Explain "magnification" to a dummy

This may sound like a really dumb question, but I am trying my best to wrap my head around this and not having much luck.

Lets say I’m looking at a building down the block (or Jupiter for that matter.

If I look at it through some, 2x binoculars (ignore the fact that such a binocular may/may not exist for the moment), does the object appear “twice” as close? Hence, if the building down the street is 1000 ft away, it looks the same to me as if I was only 500 ft from it? That isn’t the way it works, is it?

What about 3x? 200x?

Not exactly. 2X magnification means the object appears twice the size it does to the naked eye. Because of the inverse square law, an object twice as close appears four times the size.

Ahhhhhhh…that’s not right. :smack:

An object twice as close does indeed appear to be twice the size. Someone hand me a roll of Charmin, cause pulling my head outta there is gonna be messy.

An object one foot away does not quite appear like an object two feet away would if it were magnified 2x. But for long distances, typical in a telescope or binoculars, yes it works that way.
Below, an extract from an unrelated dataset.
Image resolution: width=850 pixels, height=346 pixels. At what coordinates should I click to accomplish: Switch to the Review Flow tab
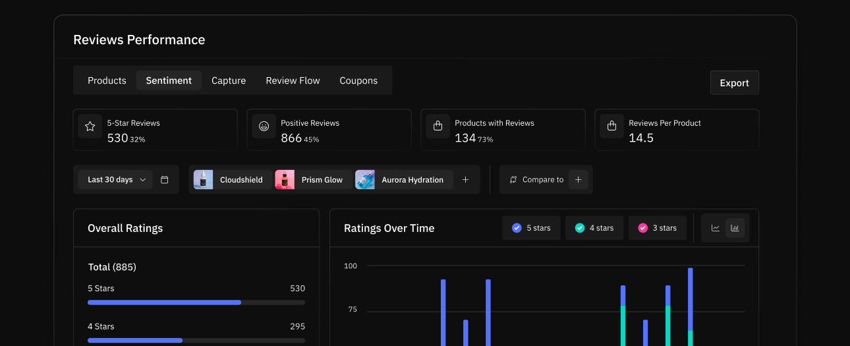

A good illustration is Hitchcock’s “contra-zoom” technique, where the camera moves away and increases magnification at the same time. The two effects sort of cancel each other out, in the sense that the size of the object appears the same. But the perspective changes, so as the camera moves out the scene appears to lose its depth. More recently the technique was used in the Fellowship of the Ring - on the forest path as the black rider approaches (but still unseen).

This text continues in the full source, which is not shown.